Dodany tekst: 16 Cze 2009, 10:35:27

Cytat: vobi w 16 Cze 2009, 11:10:07
nionczka u nas generalnie jest "terror laktacyjny", jak nie karmisz piersia to i tak jestes wyrodna, radz se sama ;D


to ja w takim razie jestem wyrodna matka ;D

Dodany tekst: 16 Cze 2009, 11:45:48

Cytat: vobi w 16 Cze 2009, 11:10:07

A w szkole rodzenia cos mrukneli tylko ze ewentualnie jakby trzeba bylo to najlepszy jest Enfamil - tyle ze jego jest dosc trudno dostac, jest tylko w aptekach i to nie wszystkich, a nam zalezalo zeby jednak w miare dostepne bylo. No i troche  drozszy jest, ale dokladnie nie wiem

Enfamil to podobno bardzo dobre mleko
ja widziałam je tylko w 1 aptece
faktycznie jest droższe, kosztuje ok. 30 zł

vobi co do dostępności mleka, ostatnio mieliśmy problemy z zakupem NAN-a
nigdzie go nie było, w żadnym supermarkecie, w sklepach u nas na osiedlu, "zdesperowani" kupiliśmy 1 op. Bebilonu
zużyjemy je jako ostatnie przed przejściem Olka na "zwykłego" NAN-a

Angie

U mnie w szpitalu dawali NAN w takich małych buteleczkach, więc nie musiałam miec swojego mleka.

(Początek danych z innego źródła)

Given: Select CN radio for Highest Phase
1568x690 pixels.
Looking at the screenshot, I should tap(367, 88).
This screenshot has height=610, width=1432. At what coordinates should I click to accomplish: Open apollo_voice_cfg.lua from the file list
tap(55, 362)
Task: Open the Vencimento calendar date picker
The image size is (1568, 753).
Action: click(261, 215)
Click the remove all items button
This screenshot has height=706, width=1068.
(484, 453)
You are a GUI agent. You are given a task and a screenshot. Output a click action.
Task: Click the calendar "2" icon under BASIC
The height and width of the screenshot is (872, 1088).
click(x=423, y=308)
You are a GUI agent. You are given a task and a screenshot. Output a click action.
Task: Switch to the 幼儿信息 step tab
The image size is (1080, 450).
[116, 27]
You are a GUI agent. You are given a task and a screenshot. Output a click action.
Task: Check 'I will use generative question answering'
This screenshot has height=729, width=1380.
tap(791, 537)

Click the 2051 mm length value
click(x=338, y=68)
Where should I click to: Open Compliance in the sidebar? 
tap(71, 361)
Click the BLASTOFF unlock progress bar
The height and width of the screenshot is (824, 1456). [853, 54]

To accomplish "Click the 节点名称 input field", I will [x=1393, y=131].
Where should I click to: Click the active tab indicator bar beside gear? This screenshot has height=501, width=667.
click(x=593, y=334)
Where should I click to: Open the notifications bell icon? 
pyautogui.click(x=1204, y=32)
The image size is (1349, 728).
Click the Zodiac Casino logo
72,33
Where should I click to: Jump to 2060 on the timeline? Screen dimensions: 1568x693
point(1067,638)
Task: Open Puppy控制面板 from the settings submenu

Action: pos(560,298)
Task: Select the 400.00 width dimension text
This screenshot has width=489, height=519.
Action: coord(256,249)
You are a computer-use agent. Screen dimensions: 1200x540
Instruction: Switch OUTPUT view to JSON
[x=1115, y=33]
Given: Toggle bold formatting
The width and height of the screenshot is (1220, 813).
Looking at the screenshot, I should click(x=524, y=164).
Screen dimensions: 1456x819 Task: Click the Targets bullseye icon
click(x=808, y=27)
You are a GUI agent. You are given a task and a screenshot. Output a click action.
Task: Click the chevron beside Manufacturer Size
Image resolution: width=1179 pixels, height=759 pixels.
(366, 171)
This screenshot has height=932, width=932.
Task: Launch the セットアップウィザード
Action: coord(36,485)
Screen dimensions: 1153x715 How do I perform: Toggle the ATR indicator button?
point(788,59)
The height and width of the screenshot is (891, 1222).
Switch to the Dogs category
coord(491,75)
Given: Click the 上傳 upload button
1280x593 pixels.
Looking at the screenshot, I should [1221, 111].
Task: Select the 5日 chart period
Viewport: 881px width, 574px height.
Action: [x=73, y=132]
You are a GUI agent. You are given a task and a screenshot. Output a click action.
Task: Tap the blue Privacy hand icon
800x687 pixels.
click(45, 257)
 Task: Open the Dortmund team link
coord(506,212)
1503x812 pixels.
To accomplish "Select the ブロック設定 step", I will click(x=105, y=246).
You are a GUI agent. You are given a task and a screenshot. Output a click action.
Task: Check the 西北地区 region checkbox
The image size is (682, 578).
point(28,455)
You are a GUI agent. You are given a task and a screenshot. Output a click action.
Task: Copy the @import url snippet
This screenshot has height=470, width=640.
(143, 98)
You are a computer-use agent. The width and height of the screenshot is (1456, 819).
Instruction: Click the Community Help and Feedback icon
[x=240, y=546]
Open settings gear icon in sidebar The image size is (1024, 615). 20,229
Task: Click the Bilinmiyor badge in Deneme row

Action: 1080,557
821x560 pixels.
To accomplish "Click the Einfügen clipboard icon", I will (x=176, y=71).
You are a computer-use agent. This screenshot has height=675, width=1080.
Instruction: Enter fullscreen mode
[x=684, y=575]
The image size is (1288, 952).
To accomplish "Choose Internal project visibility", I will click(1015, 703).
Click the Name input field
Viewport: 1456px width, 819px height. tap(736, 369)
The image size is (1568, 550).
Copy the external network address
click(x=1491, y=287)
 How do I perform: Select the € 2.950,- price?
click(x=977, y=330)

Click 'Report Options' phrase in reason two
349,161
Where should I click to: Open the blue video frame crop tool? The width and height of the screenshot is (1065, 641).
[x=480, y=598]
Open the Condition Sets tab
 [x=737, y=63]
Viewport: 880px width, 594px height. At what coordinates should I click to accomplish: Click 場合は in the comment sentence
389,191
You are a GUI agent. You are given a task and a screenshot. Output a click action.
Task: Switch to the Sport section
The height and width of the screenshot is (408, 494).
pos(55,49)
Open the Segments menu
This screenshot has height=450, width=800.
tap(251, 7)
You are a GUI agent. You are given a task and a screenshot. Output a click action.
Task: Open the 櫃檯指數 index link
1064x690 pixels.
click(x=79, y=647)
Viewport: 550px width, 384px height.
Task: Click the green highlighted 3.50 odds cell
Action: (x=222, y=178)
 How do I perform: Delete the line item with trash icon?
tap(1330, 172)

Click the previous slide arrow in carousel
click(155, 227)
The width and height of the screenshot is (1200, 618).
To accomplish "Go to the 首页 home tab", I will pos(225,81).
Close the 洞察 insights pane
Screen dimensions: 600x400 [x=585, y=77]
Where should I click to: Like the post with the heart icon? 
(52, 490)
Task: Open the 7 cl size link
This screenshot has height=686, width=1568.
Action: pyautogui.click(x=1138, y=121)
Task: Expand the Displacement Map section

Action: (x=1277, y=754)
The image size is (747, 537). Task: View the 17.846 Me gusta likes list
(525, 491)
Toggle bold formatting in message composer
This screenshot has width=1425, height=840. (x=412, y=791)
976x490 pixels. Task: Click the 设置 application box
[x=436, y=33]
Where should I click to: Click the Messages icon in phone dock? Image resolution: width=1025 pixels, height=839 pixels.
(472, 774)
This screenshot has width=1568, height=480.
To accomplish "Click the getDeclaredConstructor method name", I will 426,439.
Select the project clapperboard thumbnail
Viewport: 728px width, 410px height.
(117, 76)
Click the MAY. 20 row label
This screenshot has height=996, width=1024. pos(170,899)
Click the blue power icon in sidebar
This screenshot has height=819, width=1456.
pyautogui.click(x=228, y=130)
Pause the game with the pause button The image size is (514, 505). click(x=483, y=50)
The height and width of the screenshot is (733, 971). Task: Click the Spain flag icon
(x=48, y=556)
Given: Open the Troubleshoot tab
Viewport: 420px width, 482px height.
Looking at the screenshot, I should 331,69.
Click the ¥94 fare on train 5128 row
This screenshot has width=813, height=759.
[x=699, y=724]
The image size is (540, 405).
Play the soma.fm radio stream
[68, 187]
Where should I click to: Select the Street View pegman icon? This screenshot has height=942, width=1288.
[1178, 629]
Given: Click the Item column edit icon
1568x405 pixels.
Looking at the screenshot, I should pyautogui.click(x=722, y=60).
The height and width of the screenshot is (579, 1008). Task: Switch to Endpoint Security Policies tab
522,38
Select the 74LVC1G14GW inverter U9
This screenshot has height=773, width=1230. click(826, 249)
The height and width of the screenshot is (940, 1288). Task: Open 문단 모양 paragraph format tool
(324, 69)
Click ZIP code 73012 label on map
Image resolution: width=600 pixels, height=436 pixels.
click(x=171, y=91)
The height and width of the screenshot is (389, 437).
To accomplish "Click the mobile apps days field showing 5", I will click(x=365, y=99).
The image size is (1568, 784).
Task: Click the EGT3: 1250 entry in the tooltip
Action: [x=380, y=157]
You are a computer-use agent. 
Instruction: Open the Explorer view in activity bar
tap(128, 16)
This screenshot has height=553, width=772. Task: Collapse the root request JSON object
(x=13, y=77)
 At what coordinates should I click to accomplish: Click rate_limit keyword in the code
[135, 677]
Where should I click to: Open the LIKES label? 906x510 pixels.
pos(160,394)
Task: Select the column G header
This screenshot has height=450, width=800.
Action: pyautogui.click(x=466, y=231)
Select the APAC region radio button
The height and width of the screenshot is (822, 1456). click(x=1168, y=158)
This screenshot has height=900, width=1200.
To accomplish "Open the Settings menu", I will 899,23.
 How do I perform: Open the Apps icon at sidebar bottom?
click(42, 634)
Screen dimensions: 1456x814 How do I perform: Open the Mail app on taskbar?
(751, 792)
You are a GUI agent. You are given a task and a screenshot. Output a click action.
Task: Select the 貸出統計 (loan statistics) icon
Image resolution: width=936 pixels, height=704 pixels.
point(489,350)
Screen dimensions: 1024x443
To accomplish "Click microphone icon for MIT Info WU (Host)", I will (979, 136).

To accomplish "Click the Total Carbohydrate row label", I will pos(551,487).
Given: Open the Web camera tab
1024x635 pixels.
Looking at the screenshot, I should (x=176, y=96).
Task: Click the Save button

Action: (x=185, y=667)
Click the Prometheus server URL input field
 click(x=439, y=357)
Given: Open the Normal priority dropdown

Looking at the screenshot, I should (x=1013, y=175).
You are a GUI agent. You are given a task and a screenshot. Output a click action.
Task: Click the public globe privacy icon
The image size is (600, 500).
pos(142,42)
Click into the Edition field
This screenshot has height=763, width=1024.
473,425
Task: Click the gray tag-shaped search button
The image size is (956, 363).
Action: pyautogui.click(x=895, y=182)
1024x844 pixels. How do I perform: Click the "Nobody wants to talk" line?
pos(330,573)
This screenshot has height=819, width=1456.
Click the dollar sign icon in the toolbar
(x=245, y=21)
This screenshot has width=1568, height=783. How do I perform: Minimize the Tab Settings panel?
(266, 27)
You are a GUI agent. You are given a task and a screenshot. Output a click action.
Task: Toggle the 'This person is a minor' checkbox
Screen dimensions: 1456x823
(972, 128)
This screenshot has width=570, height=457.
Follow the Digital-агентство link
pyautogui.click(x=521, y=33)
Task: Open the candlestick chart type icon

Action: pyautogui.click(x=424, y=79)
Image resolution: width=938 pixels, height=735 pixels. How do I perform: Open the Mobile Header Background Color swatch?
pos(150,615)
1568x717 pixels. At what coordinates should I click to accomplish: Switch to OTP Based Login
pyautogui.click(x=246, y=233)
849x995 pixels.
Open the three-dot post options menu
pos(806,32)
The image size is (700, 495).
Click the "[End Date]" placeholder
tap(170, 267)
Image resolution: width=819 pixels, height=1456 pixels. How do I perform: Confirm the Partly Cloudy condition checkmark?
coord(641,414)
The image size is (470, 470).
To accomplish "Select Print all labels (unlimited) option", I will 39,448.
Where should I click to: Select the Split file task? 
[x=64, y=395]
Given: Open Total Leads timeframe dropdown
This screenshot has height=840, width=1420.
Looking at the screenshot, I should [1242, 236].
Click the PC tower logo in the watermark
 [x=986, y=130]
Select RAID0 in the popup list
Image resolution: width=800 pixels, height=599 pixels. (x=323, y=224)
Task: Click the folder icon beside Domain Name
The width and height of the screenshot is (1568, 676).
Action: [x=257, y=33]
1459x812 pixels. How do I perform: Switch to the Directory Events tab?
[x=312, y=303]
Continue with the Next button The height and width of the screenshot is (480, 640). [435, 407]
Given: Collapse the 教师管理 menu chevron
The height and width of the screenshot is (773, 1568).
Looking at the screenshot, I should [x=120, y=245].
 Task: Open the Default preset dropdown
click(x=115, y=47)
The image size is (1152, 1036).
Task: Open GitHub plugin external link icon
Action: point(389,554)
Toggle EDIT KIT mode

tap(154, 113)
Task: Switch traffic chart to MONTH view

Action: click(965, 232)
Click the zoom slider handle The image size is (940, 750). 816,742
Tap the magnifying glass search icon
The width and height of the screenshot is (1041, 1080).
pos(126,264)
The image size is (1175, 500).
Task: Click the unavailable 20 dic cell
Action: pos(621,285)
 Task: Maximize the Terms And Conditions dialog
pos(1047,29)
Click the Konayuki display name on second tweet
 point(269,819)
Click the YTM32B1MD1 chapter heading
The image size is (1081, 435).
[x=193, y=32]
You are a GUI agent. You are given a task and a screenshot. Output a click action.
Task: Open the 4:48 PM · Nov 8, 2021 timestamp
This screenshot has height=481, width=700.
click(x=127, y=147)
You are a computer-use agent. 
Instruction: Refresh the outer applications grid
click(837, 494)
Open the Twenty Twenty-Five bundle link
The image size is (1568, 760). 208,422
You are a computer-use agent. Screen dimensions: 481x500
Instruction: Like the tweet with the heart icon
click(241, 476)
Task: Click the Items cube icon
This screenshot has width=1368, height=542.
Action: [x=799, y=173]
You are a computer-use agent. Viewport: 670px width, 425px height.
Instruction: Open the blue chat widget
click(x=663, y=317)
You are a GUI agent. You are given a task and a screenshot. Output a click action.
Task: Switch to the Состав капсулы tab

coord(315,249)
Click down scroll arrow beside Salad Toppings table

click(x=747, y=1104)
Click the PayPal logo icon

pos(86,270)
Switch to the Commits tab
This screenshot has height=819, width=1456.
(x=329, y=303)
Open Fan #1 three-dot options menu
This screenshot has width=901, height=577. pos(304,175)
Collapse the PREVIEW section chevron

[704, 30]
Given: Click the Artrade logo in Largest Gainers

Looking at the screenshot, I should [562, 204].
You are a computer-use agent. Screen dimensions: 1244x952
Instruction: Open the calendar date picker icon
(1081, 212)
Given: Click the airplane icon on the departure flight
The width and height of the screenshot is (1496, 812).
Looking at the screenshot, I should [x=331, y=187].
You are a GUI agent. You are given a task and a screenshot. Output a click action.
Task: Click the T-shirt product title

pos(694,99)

Teraz używam zwykłego Nana. Ale Lenka ma stale problem z kupą, zrobi tylko raz dziennie i w dodatku jak ją rozbiorę i dość długo potrzymam nogi w górze. Może powinnam spróbować z tym lepszym Nanem  :hmm:

vobi

Angelos o kurcze, jeszcze nie slyszalam o takiej akcji (tzn. o trzymaniu nog w gorze)  :hmm: to pediatra Ci polecil czy skad  taki pomysl, ze z ciekawosci zapytam?

Angie

Cytat: vobi w 16 Cze 2009, 14:44:30
Angelos o kurcze, jeszcze nie slyszalam o takiej akcji (tzn. o trzymaniu nog w gorze)  :hmm: to pediatra Ci polecil czy skad  taki pomysl, ze z ciekawosci zapytam?

Nie wiem skąd, tak instynktownie chyba  :blush: :) Wydaje mi się że tak jej łatwiej zrobic tę kupę.

Ona juz prawie od miesiąca nie zrobiła w pampersa kupy.